12. Promises are like women saying they want to lose weight. They often say it but it is difficult to keep it. Everything is false.

13. We are all adults. There is no need to quarrel if we don’t like each other. We can just stay away from each other until we die.

14. What happened to the female man? People say that daughters are the caring little cotton-padded jackets of their parents. I am my parents’ body armor.

15. Suddenly I remembered that my original intention of learning online shopping was to save money, and I suddenly burst into tears and burst into tears.

16. I can’t get a girlfriend. Am I asking too much? Don't be stupid, other people's requirements are too high.

Seventeen. When I have money, I will buy two lollipops. You can watch me eat one lollipop, and I can eat the other lollipop to show you.

18. The person riding the white horse is not necessarily a prince, but may be Tang Monk; the person with wings is not necessarily an angel, sometimes it is a birdman.

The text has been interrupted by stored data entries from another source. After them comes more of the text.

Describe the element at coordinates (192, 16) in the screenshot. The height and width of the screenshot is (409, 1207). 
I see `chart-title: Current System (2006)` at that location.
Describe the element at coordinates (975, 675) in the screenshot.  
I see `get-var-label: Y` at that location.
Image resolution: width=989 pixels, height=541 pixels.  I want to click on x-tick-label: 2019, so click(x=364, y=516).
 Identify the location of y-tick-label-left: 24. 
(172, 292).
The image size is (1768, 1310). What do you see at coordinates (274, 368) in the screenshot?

19. There is only one situation where a woman will not think you are playing games for too long: when she is putting on makeup.

Two

Ten. Today’s friends don’t care whether you fly high or not, and they don’t care whether you are tired from flying. They only care about where you are flying and whether they can help you with shopping. .

Twenty-one. When I feel sad, I open my wallet, but there is nothing in it. Balanced, at least I still have a wallet, but there is nothing in the wallet.

Twenty-two. When you are busy, you feel that you lack nothing, but when you are free, you realize that you have nothing.

Twenty-three. I think I can be a love counselor: with my many years of relationship experience, as long as you do the opposite of what I say, you will definitely succeed.

Twenty-four. Ever since my parents learned to play WeChat. I stopped being pretentious, I stopped being sentimental, I stopped showing affection, I stopped wearing revealing clothes to take photos, and my whole person was full of positive energy.